=== EXTRAIT ===
· · · · · · ·
Chemin de l'Inca au Machu Picchu
Le chemin de l'Inca au Machu Picchu (également connu sous les noms de Camino Inca ou Camino Inka) regroupe plusieurs itinéraires de randonnée qui se recoupent partiellement[règlement 1] et par lesquels les touristes peuvent accéder au Machu Picchu, dans la cordillère des Andes au Pérou. Tous ces itinéraires font partie du réseau des chemins incas pour rallier la capitale Cuzco.
Réglementation
Entièrement situé dans le « Sanctuaire historique de Machu Picchu » contrôlé par le SERNANP, le chemin de l'Inca est soumis à une stricte réglementation visant à protéger à la fois les espèces locales et les sites archéologiques incas[1]. Des craintes relatives à sa sur-fréquentation et à l'érosion pouvant en résulter ont conduit le gouvernement péruvien à limiter depuis 2001 le nombre de personnes pouvant emprunter le chemin chaque saison, et à limiter drastiquement le nombre d'entreprises pouvant offrir des services de guide. Ainsi, il est obligatoire de réserver à l'avance. Un maximum de 500 personnes sont autorisés à emprunter le chemin chaque jour dont seulement 200 touristes, la réglementation imposant un taux d'encadrement minimal de guides et de porteurs[2] et limitant la charge de ces derniers à 20 kg[3].
Tous les permis pour une année donnée sont ouverts en janvier de cette année, et les réservations sont effectuées auprès de l'administration par les agences autorisées[4] sur une base nominative et incessible[règlement 2]. Il faut habituellement réserver plusieurs mois à l'avance, jusqu'à six pour la haute saison. Des postes de contrôle sont répartis sur les différents itinéraires pour vérifier que les randonneurs comme leurs accompagnateurs sont en règle.
Le chemin est fermé tous les ans au mois de février pour nettoyage et entretien par le SERNANP.
Parcours classique
Les agences touristiques proposent de le couvrir en quatre ou cinq jours. Le départ a lieu dans la vallée de l'Urubamba, soit à partir du kilomètre 82 soit à partir du kilomètre 88 (calculé depuis le centre de Cuzco), à 2 800 et 2 600 mètres d'altitude respectivement[5].
· · · · · · ·
=== DONNÉES FOURNIES ===
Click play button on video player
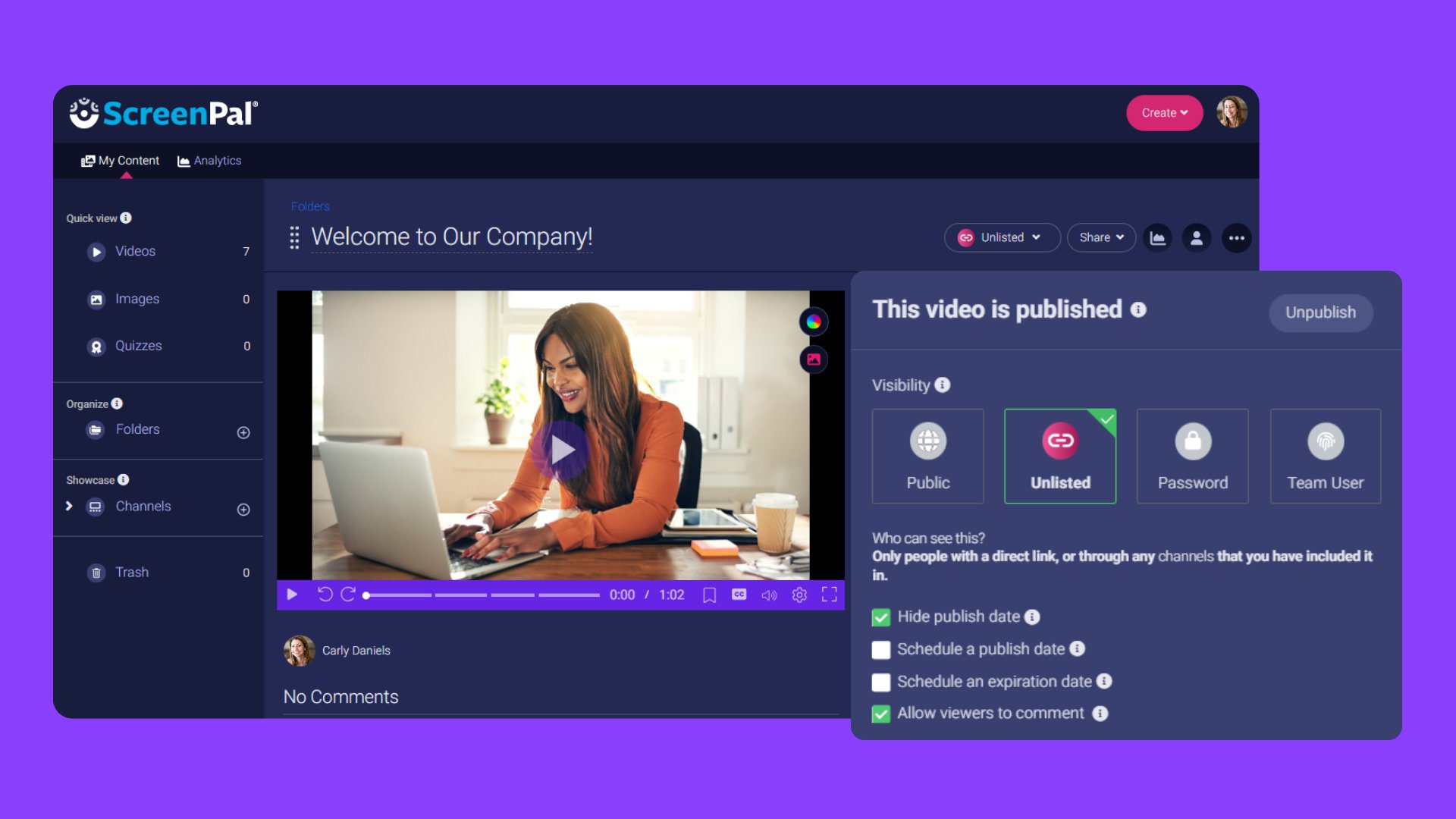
· · · · · · ·
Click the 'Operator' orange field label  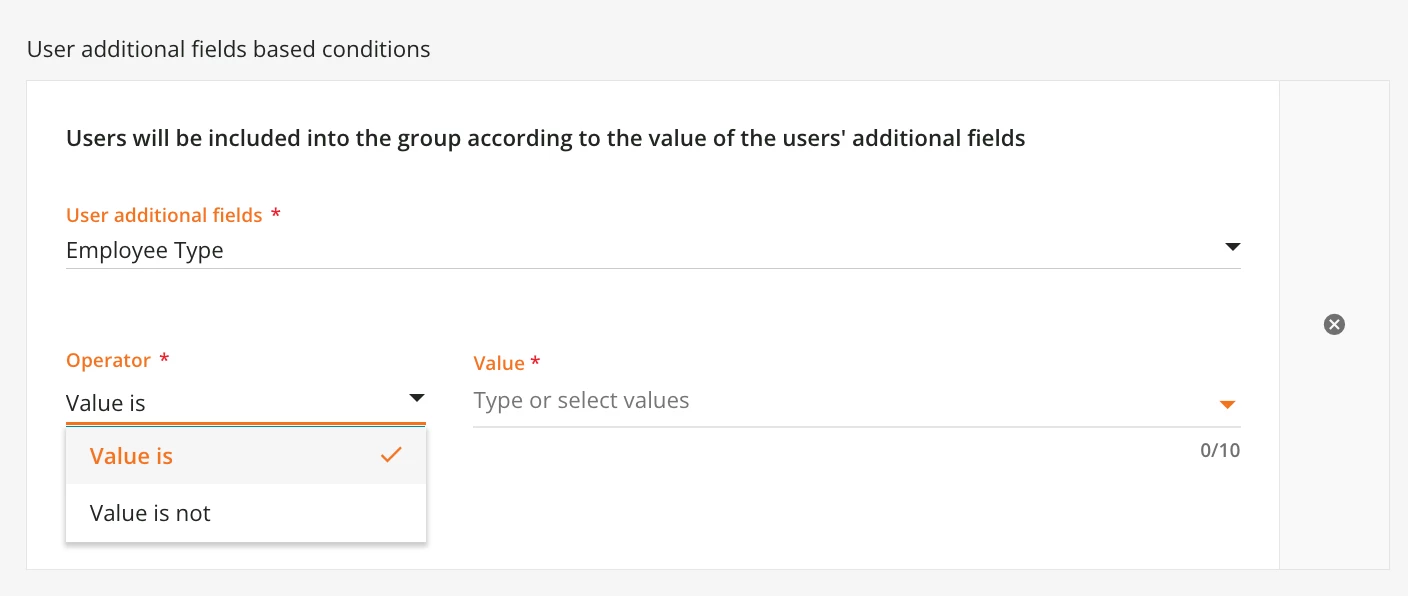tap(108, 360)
· · · · · · ·
=== CONSIGNES ===
1: Pour chacune des affirmations suivantes, dites si elle concorde avec le texte sur le chemin de l'Inca, en répondant par oui ou non et en citant les mots décisifs du texte. (a) Le chemin est fermé chaque année en février. (b) Jusqu'à 500 touristes par jour peuvent emprunter le chemin. (c) La charge des porteurs est plafonnée à 25 kg.
2: D'après le texte sur le chemin de l'Inca, depuis quelle année le gouvernement péruvien limite-t-il le nombre de personnes pouvant emprunter le chemin ?
3: Rédigez la suite du texte sur le chemin de l'Inca, en reprenant juste après sa dernière phrase.
Ces données n'ont aucun lien avec le texte sur le chemin de l'Inca.

=== RÉPONSES ===
1:
(a) Oui : « Le chemin est fermé tous les ans au mois de février pour nettoyage et entretien par le SERNANP. »
(b) Non : « Un maximum de 500 personnes sont autorisés à emprunter le chemin chaque jour dont seulement 200 touristes »
(c) Non : « limitant la charge de ces derniers à 20 kg »

2: Depuis 2001.

3:
Ces deux branches se rejoignent au pied des terrasses incas de Patallacta (en), face au village de Llactapata, pour remonter ensuite la rivière Cusichaca (en). Au village de Wayllabamba ("plaine herbeuse" en quechua), peuplé d'environ 400 habitants et dernière zone habitée sur le chemin de l'Inca, l'itinéraire classique est rejoint par celui en provenance du Salkantay, à 3 000 m d'altitude. Le chemin tourne alors vers l'ouest en direction du Machu Picchu. Pour éviter d'endommager la piste, les animaux de bât (équidés mais aussi lamas) comme les bâtons de marche à pointe métallique sont interdits[5].
Le chemin de l'Inca s'élève ensuite, passant par les camps de Tres Piedras (3 300 m) et Llulluchapampa (3 850 m) en direction du col de Warmi Wañusqa (en), appelé « la femme morte » en quechua en raison de la ligne de crête qui suggère une forme allongée à la poitrine et au visages proéminents. Le col atteint 4 215 m, c'est le point culminant du parcours classique. Une fois le col passé, la piste redescend abruptement en direction du Pakaymayu (en), en passant par le camp du même nom.
Après avoir traversé la rivière, le chemin repart à l'assaut d'un versant escarpé. À 3 750 m d'altitude, les ruines du tambo (relai inca) de Runkuraqay (en) surplombent la vallée. La piste continue de monter, dépassant le petit lac de Cochapata. Cet ancien camp a été dégradé par les piétinements et il n'est plus possible d'y bivouaquer[6]. Le col suivant est atteint à 3 950 m d'altitude. En redescendant le versant suivant, le chemin passe au pied de Sayaqmarka (en) ("la ville du lieu escarpé" en quechua), puis devant le tambo de Qunchamarka et le camp de Chaquicocha avant de s'engouffrer dans le premier des tunnels incas de l'itinéraire[5]. Peu après un nouveau sommet à 3 650 m, un autre camp surplombe les ruines de Puyupatamarca ("la ville dans les nuages" en quechua)[7]. La piste dégringole alors de près de 1 000 mètres, par un escalier taillé dans la roche par les Incas qui compte environ 1 500 marches et franchit plusieurs tunnels[5]. La ville moderne d'Aguas Calientes, la voie ferrée qui la dessert et les installations hydroélectriques qui l'entourent deviennent visibles.
Aux environs des terrasses incas d'Intipata, le parcours classique est rejoint par le parcours "rapide" au niveau d'un camp doublé du refuge Caruso (2 650 m)[7], juste à temps pour accéder au site de Wiñay Wayna. Commence alors l'ascension du mont Machu Picchu, jusqu'à l'abrupt escalier final qui permet d'atteindre à 2 700 m d'altitude Inti Punku (en), la Porte du soleil, incluse dans le site de Machu Picchu mais surplombant les ruines principales de plus de 200 mètres[8].
Autres parcours
Ce parcours est dit "classique" par rapport aux pratiques des agences de tourisme, mais les alternatives n'en utilisent pas moins des voies incas. La plus exigeante dure six ou sept jours et part de Mollepata, passe par le col du Salkantay à plus de 4 600 m, et rejoint le parcours classique à Wayllabamba[règlement 3]. D'autres treks explorent le massif du Salkantay et rejoignent Machu Picchu par l'aval, mais ils n'empruntent pas le chemin de l'Inca officiel (ce qui leur permet d'être accessibles plus facilement et à moindre coût)[9].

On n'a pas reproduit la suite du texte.